GOAL OF THE EXERCISE: Where does "Alistair" occur in the listing? Copy every line that holds it.

START GIVEN ENTRIES

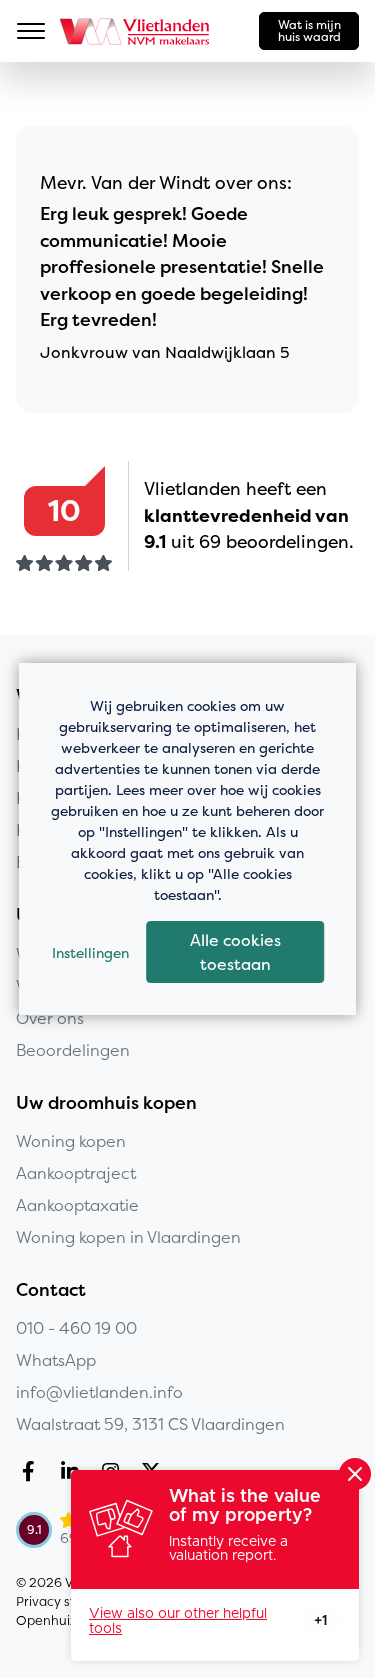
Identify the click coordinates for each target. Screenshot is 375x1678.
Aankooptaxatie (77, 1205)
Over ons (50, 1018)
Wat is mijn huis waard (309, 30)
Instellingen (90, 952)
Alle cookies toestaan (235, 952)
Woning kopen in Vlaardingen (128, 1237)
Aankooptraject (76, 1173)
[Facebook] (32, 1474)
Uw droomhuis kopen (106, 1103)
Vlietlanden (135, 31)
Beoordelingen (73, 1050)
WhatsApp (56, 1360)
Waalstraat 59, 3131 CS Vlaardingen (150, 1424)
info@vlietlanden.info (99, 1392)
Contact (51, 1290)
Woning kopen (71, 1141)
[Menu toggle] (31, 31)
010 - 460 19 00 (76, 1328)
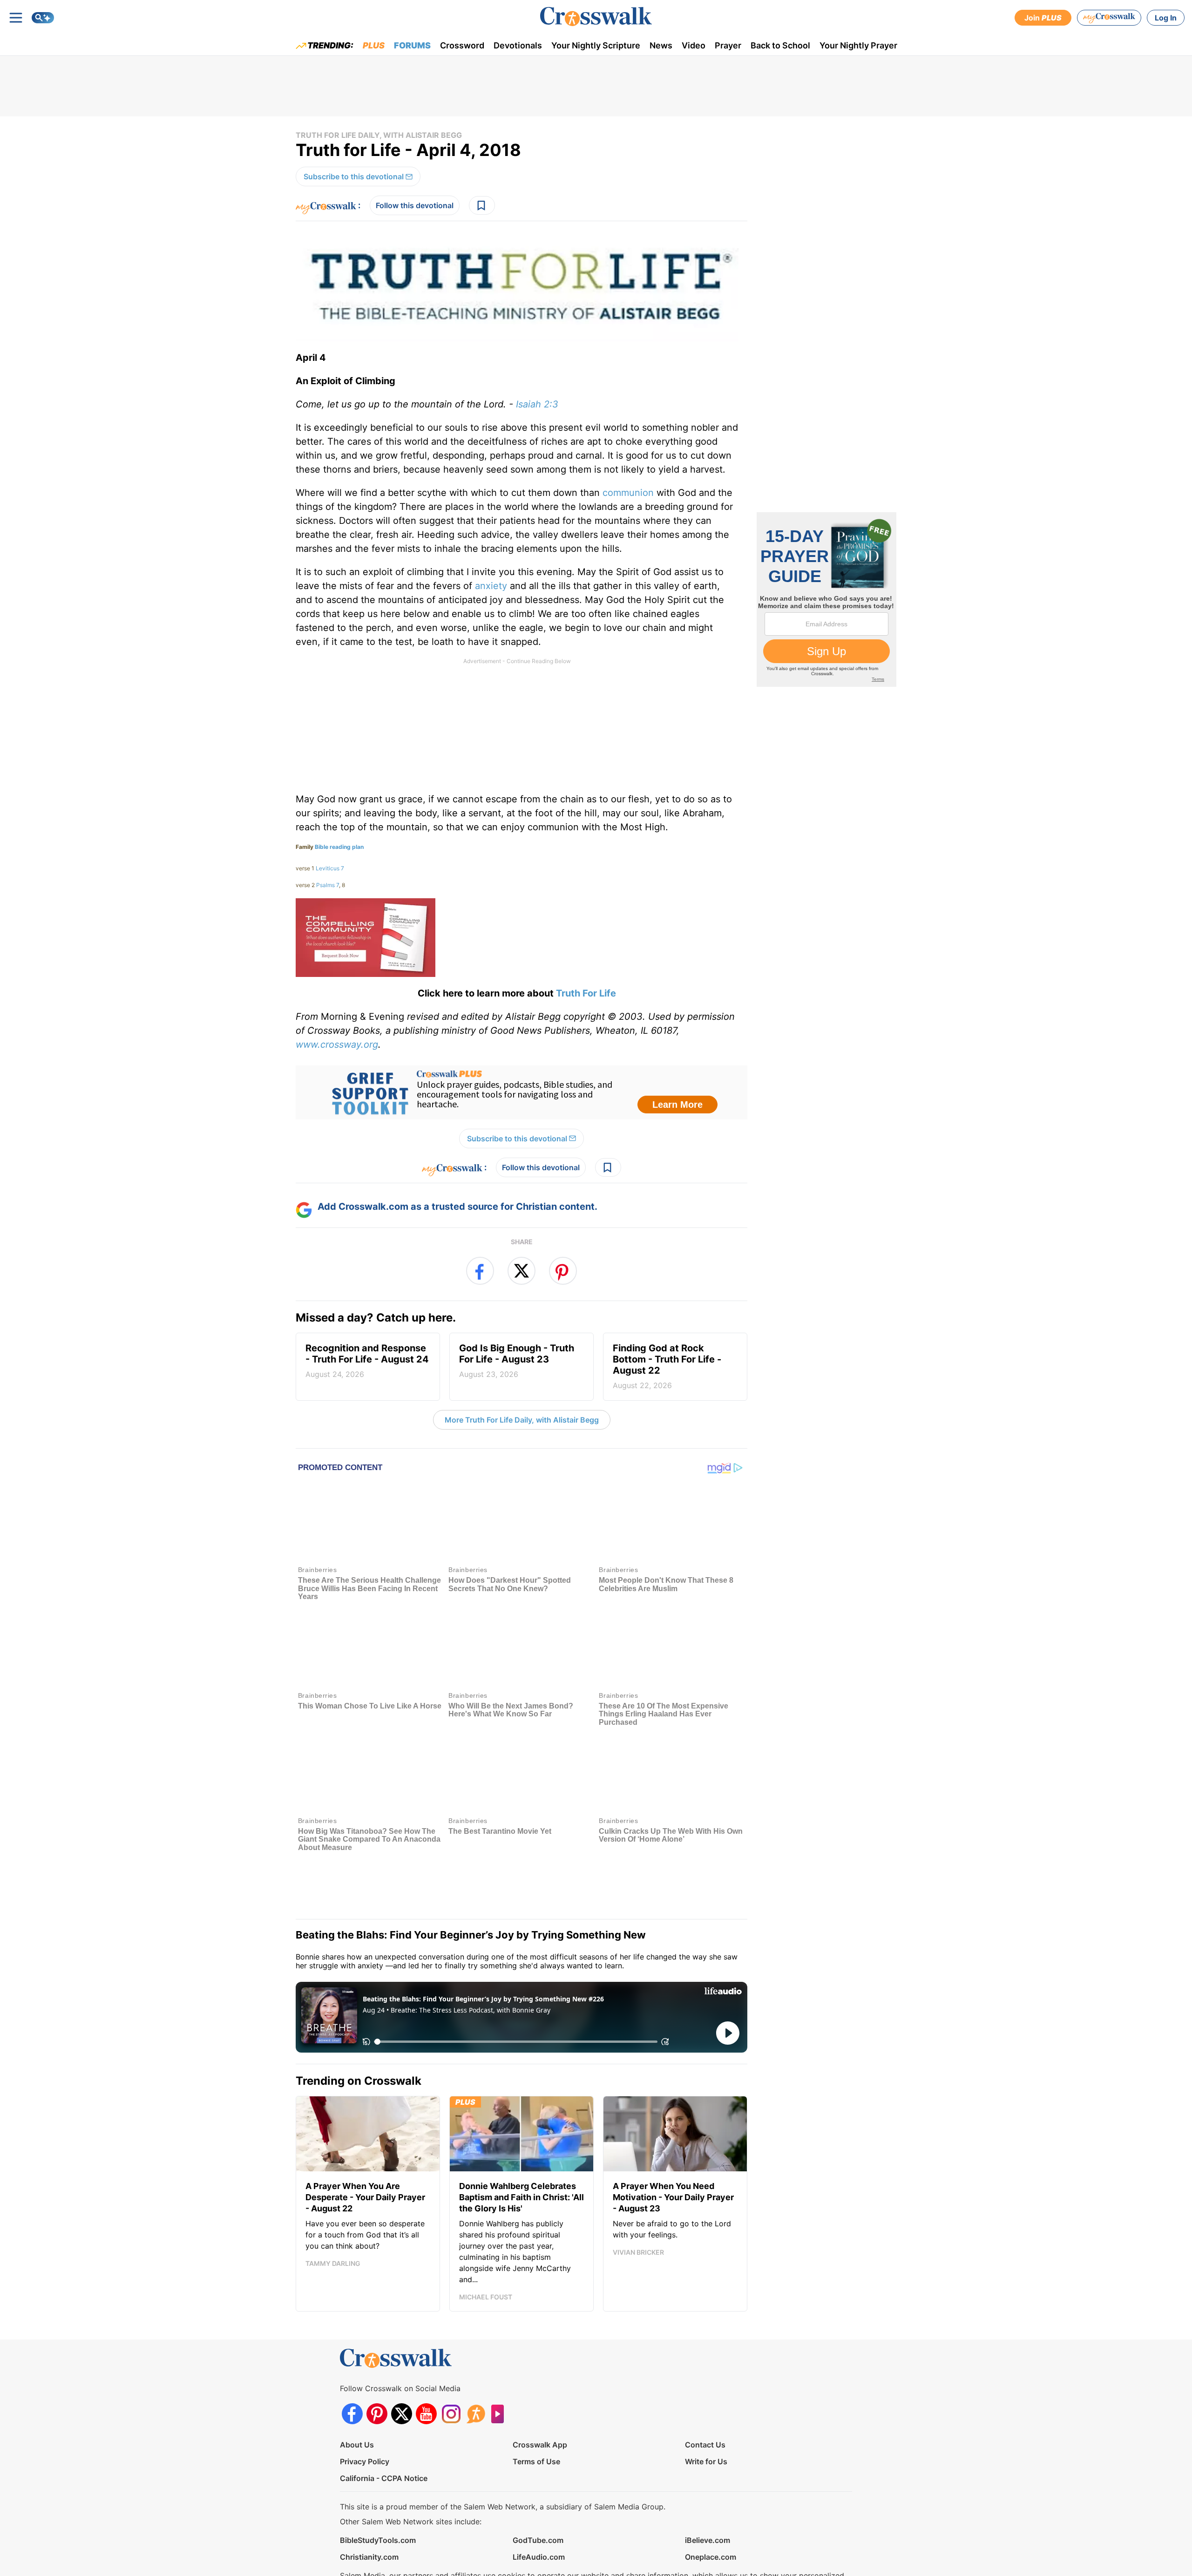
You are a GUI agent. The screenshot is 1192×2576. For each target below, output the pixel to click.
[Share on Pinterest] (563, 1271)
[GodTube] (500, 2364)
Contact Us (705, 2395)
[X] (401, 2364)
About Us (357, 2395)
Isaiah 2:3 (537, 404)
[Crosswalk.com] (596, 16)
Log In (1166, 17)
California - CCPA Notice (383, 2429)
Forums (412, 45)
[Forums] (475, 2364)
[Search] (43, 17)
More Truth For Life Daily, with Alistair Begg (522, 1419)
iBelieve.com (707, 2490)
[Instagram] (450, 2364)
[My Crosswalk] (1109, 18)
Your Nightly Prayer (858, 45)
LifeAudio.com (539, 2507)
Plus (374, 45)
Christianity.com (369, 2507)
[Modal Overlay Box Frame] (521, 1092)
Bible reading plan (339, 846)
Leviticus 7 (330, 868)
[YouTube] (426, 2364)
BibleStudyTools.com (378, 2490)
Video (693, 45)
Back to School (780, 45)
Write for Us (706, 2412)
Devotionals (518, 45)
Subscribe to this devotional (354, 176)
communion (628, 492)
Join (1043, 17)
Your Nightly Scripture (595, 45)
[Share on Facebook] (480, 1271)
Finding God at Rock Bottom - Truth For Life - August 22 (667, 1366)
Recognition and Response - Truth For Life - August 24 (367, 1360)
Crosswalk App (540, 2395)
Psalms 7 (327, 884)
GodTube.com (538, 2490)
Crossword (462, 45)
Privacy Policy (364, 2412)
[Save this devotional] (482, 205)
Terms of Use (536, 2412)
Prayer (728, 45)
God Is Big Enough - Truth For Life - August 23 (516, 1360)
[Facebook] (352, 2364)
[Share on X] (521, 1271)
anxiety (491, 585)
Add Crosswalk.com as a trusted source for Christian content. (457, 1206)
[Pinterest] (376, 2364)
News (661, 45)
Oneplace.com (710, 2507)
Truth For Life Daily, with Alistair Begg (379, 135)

END GIVEN ENTRIES

RESPONSE BOX:
More Truth For Life Daily, with Alistair Begg (522, 1419)
Truth For Life Daily, with Alistair Begg (379, 135)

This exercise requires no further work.